#### TRECHO SELECIONADO

Em tempo de eleição, quando os adversários políticos deixam de ter valor, nada mais saudável do que ler o livro “18 Dias — Quando Lula e FHC se Uniram Para Conquistar o Apoio de Bush” (Objetiva, 289 páginas), de Matias Spektor, professor da Fundação Getúlio Vargas e doutor em Relações Internacionais pela Universidade de Oxford. O título, embora sedutor, reduz o conteúdo da obra, que é mais amplo. O presidente Fernando Henrique Cardoso, do PSDB, tratou o candidato e, depois, o eleito Lula da Silva de maneira cordial e, sobretudo, institucional — não como rival político.
Eleito Lula, em 2002, o que faria o então presidente dos Estados Unidos, George W. Bush? Petistas e integrantes do governo norte-americano tinham dúvidas sobre se Bush ligaria para o brasileiro. “Ninguém duvidava de que Bush ligaria para Serra se ele ganhasse, mas ele ligaria para Lula? O sentimento em Washington era o de que Bush não ligaria imediatamente, ele esperaria”, disse a embaixadora americana no Brasil, Donna Hrinak. Conservadores americanos esperavam que Bush deixasse Lula na geladeira. Hrinak discordava: “Vocês precisam ligar. Liguem assim que possível porque isso vai significar muito por aqui”.
Bush não sabia praticamente nada sobre Lula, que americanos já haviam chamado de “aiatolula tropical”. Mas a Carta ao Povo Brasileiro, que havia sido lançada em junho de 2002, agradara conservadores dos Estados Unidos, porque o petista garantiu que “honraria dívidas, contratos e obrigações financeiras. O PT apropriaria as políticas econômicas de Fernando Henrique, como câmbio flutuante, superávit primário, metas de inflação e responsabilidade fiscal”. Jornais americanos passaram a chamá-lo de “ex-revolucionário” (“Los Angeles Times”) e um “esquerdista com um toque de livre-mercado” (“Washington Post”).
Convencido da importância do Brasil, Bush ligou: “Alô, senhor presidente eleito!” Lula respondeu: “Bom dia, presidente Bush!” O americano acrescentou: “Se o sr. estiver interessado em que eu o receba em Washington, a qualquer hora, estou ansioso para conhecê-lo”. O brasileiro replicou: “Eu tenho o maior interesse de visitar os Estados Unidos. (…) Presidente, espero que nos vejamos até o fim do ano”. Lula ficou “exultante”. “A equipe de Bush”, afirma Spektor, “ficou surpresa com a ousadia” do brasileiro e com o fato de Bush ter aceitado a proposta de imediato. “Lula foi muito inteligente”, disse John Maisto, o embaixador responsável pela América Latina.

########
#### LINHAS DE DADOS

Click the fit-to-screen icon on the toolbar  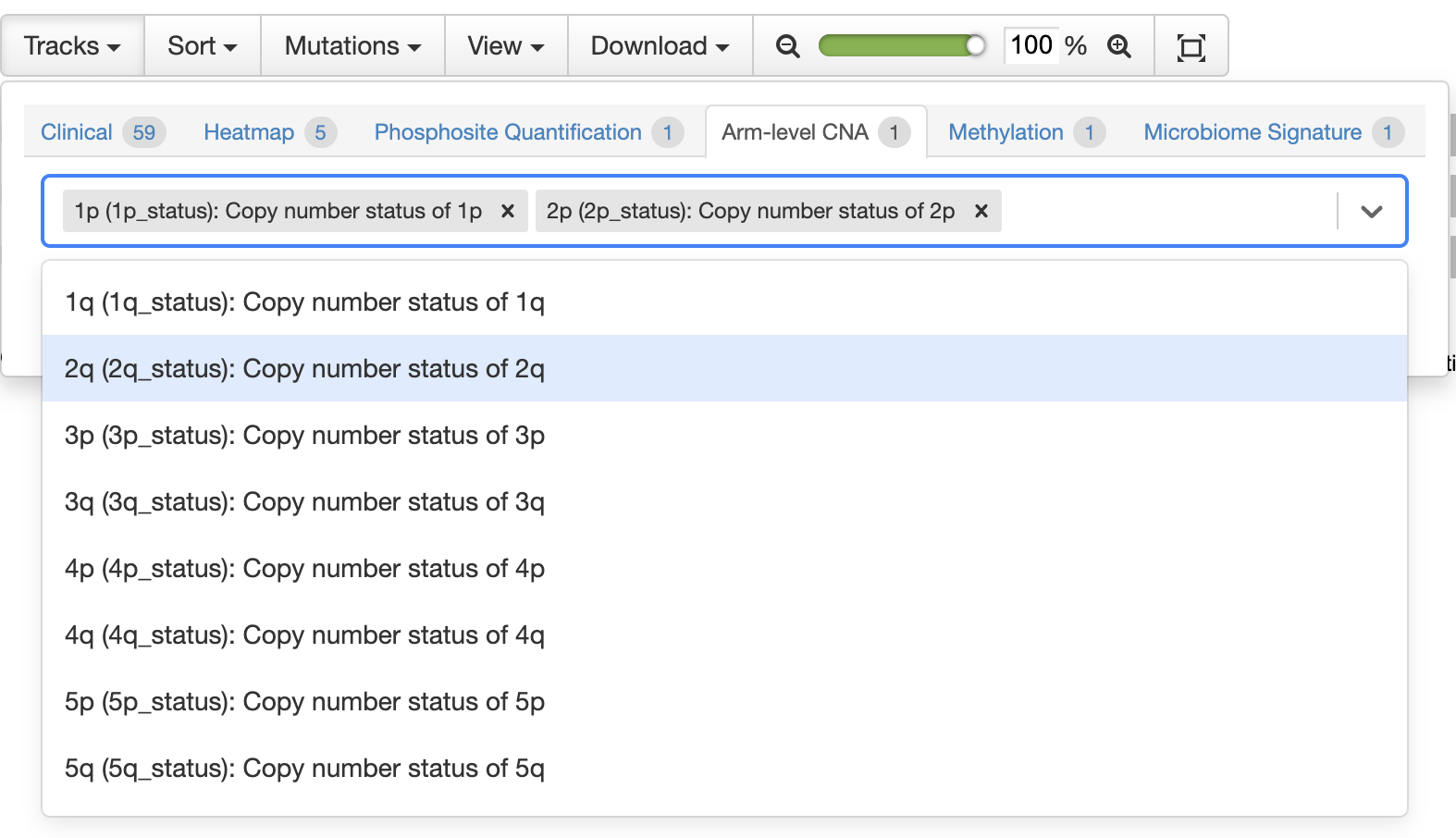(x=1191, y=45)
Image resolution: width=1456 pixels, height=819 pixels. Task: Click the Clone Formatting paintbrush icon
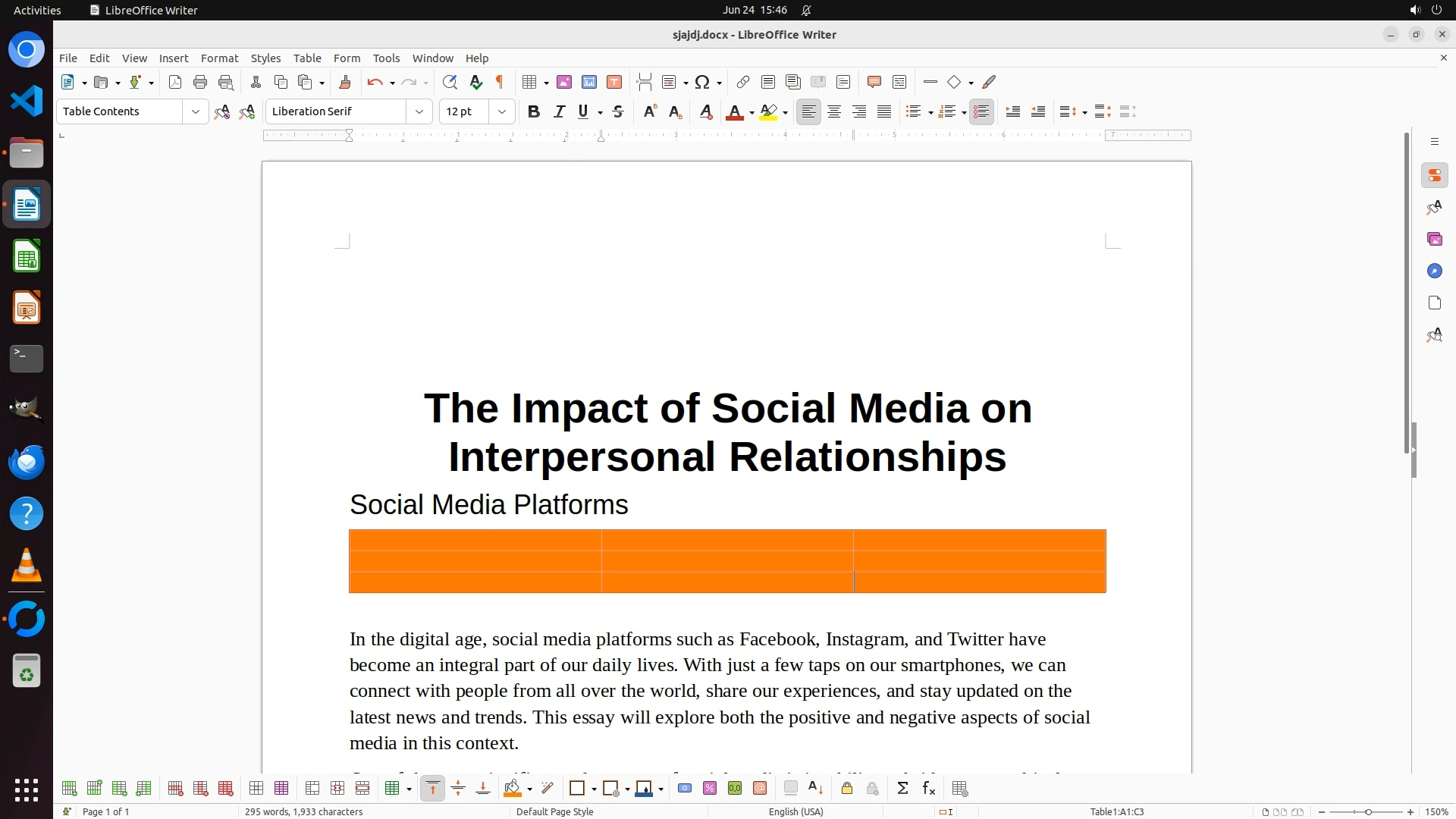(345, 82)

########

#### [TAREFAS PROPOSTAS]
[1] Repita fielmente parte do trecho selecionado, começando nas palavras "Convencido da importância" e parando após "pela América Latina.".
[2] Segundo o trecho selecionado, em que mês e ano foi lançada a Carta ao Povo Brasileiro?
[3] Traduza para o inglês a seguinte frase do trecho selecionado: "Conservadores americanos esperavam que Bush deixasse Lula na geladeira."

#### [LISTA DE RESPOSTAS]
[1]
Convencido da importância do Brasil, Bush ligou: “Alô, senhor presidente eleito!” Lula respondeu: “Bom dia, presidente Bush!” O americano acrescentou: “Se o sr. estiver interessado em que eu o receba em Washington, a qualquer hora, estou ansioso para conhecê-lo”. O brasileiro replicou: “Eu tenho o maior interesse de visitar os Estados Unidos. (…) Presidente, espero que nos vejamos até o fim do ano”. Lula ficou “exultante”. “A equipe de Bush”, afirma Spektor, “ficou surpresa com a ousadia” do brasileiro e com o fato de Bush ter aceitado a proposta de imediato. “Lula foi muito inteligente”, disse John Maisto, o embaixador responsável pela América Latina.

[2] Em junho de 2002.

[3] American conservatives expected Bush to leave Lula out in the cold.